Antônio é o filho mais velho e o maior carrasco da fazenda Capela. Sanguinário, não pensa duas vezes antes de fazer a chibata estralar nos escravos que ousem fugir daquilo que lhe convém. Muito oposto a ele é Inácio, o filho mais novo está de passagem na fazenda do pai após uma temporada de estudos em Portugal, e tem um pensamento totalmente oposto aos demais homens da família Cunha Vasconcelos. Para Inácio, é desumano ter pessoas escravizadas.
A casa também é habitada por algumas escravas que possuem destaque na trama. Assim como Akili, Conceição é a escrava mais velha da fazenda, e lidera as empregadas dos senhores por conta de sua experiência e presença na rotina da família desde que se tornou propriedade de Batista. Damiana é a mais bela dentre as escravas da casa, e chama a atenção de Inácio desde o primeiro contato entre os dois, construindo aí um romance proibido.
Por favor, tires a vista do chão, Damiana. Não te julgues menos do que eu ou do que qualquer outra pessoa nesta casa. Este teu embaraço em mirar-me os olhos é descabido. Podes levantar o rosto.
Visualmente, o acabamento do livro é impecável. Com bordas vermelhas em todas as páginas, só intensificam ainda mais o teor visceral que a obra possui. Um pequeno ponto que me incomodou na diagramação foi a divisão de capítulos, que não seguia uma linha, fazendo com que alguns capítulos tivessem 5 páginas, e outros 25.
De personagens fortes e muito bem construídos, a história da fazenda Capela é contada por Marcos DeBrito com o tom sanguinário e misterioso que ele sabe usar muito bem, como já vimos em A Casa dos Pesadelos. Não vou contar muito mais dos personagens e da trama por aqui, pois quero que essa excelente obra cause o mesmo impacto que causou em mim.

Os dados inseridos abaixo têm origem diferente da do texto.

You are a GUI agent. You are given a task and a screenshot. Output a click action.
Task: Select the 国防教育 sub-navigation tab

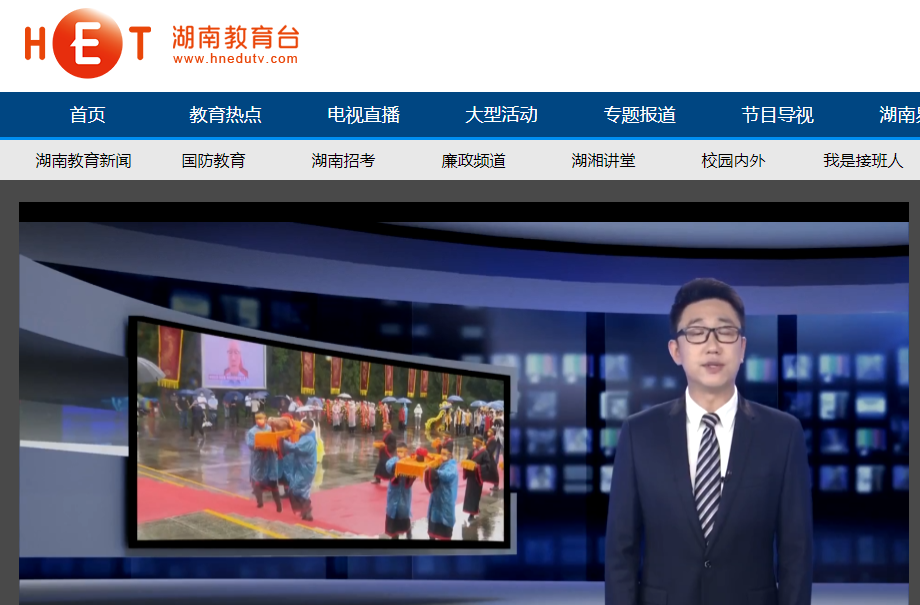[x=213, y=160]
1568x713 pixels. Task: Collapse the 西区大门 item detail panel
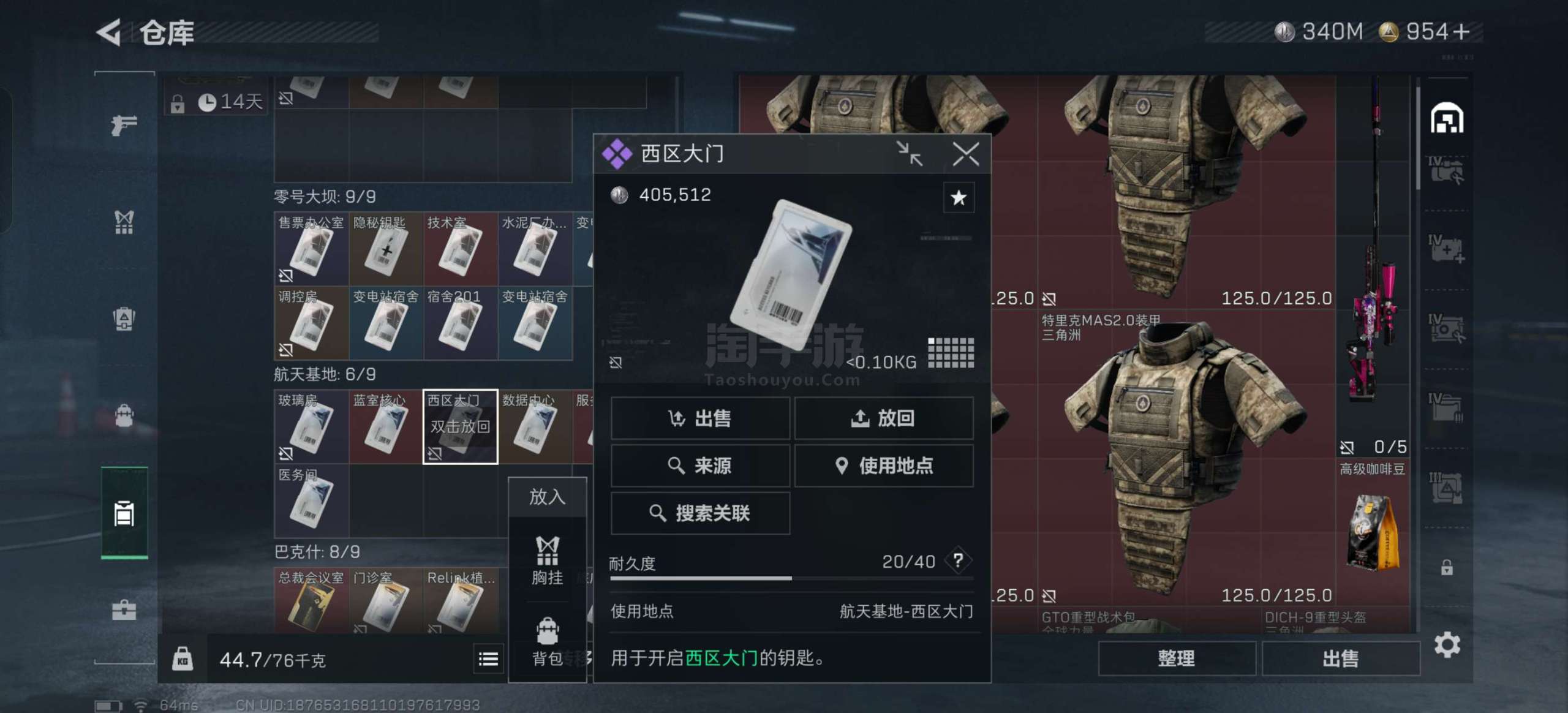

Confesso que o livro me conquistou de tal forma a vislumbrar ainda mais que é possível fazer terror nacional de extrema qualidade, usando elementos que nós sabemos falar melhor do que ninguém. Lendas folclóricas e a mitologia africana são muito fortes na resolução da trama, e elevam a qualidade da obra num patamar que eu jamais imaginei ao ler as primeiras páginas do livro, fazendo com que O Escravo de Capela saísse da caixinha do clichê e marcasse terreno como uma grande obrar do horror.